A un anno dalla morte Una eredità luminosa. Il pensiero e l’opera di Grazia Zuffa, a cura di Giulia Melani e pubblicato da Fuoriluogo / Edizioni Menabò, è un libro corale che ricostruisce la traiettoria politica e intellettuale di una figura centrale del femminismo italiano e della cultura garantista.
Non una commemorazione, ma un mosaico di voci — studiose, giuristi, compagne di militanza e attivisti — che restituisce la complessità di un percorso segnato dalla ricerca della libertà. Il volume attraversa le diverse stagioni della sua vita pubblica: dalla formazione nel Pci e nell’Udi, nella tensione di ridefinire il senso stesso dell’azione politica.
Dentro il partito Zuffa fu spesso una presenza eretica, capace di mettere in discussione linguaggi e dogmi della tradizione comunista a partire dalla pratica della differenza e dell’autonomia delle donne. Psicologa di formazione e poi senatrice tra il 1987 e il 1994, portò nelle istituzioni uno sguardo attento alla marginalità, capace di tenere insieme diritti e responsabilità collettiva: l’impegno su droga e carcere, la critica delle politiche proibizioniste, il lavoro con realtà come Forum droghe, Antigone e La Società della ragione.
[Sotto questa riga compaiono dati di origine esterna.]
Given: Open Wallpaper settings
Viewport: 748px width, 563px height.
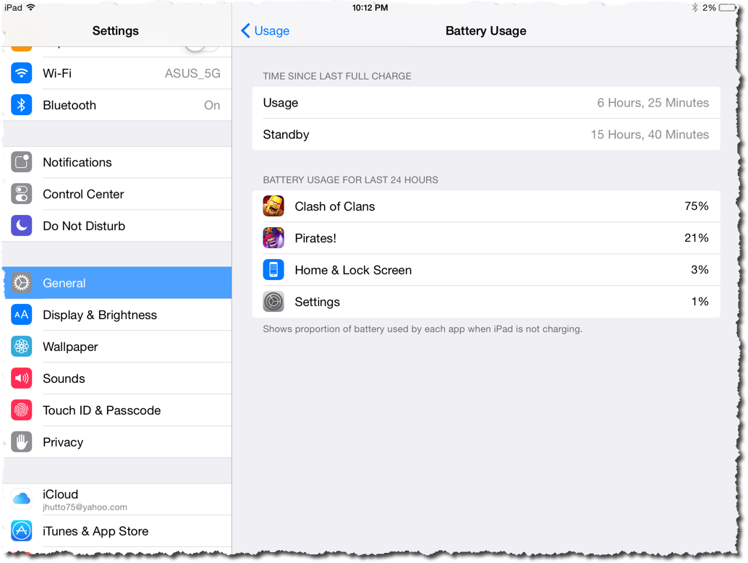Looking at the screenshot, I should (117, 347).
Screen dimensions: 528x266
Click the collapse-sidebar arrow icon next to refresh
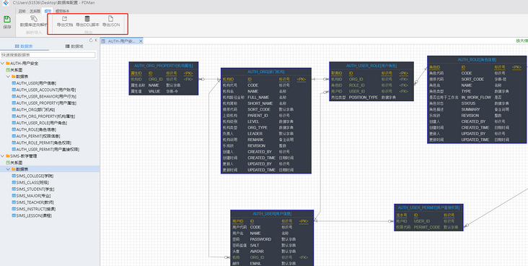(x=96, y=40)
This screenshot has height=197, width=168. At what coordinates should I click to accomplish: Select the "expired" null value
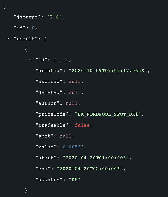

Consulente del Comitato nazionale per la bioetica, affrontò con uno sguardo spiazzante temi come riproduzione assistita, fine vita e gestazione per altri, sempre a partire da un’idea relazionale della libertà. Il libro nasce dall’esigenza di raccogliere la memoria dell’incontro alla Casa delle donne di Roma un mese dopo la sua scomparsa. Una eredità luminosa – con l’introduzione di Ida Dominijanni e uno scritto del marito, Franco Corleone – invita a rileggere gli ultimi 50 anni della sinistra e del femminismo italiani attraverso una figura capace di attraversare istituzioni e movimenti senza rinunciare all’autonomia critica.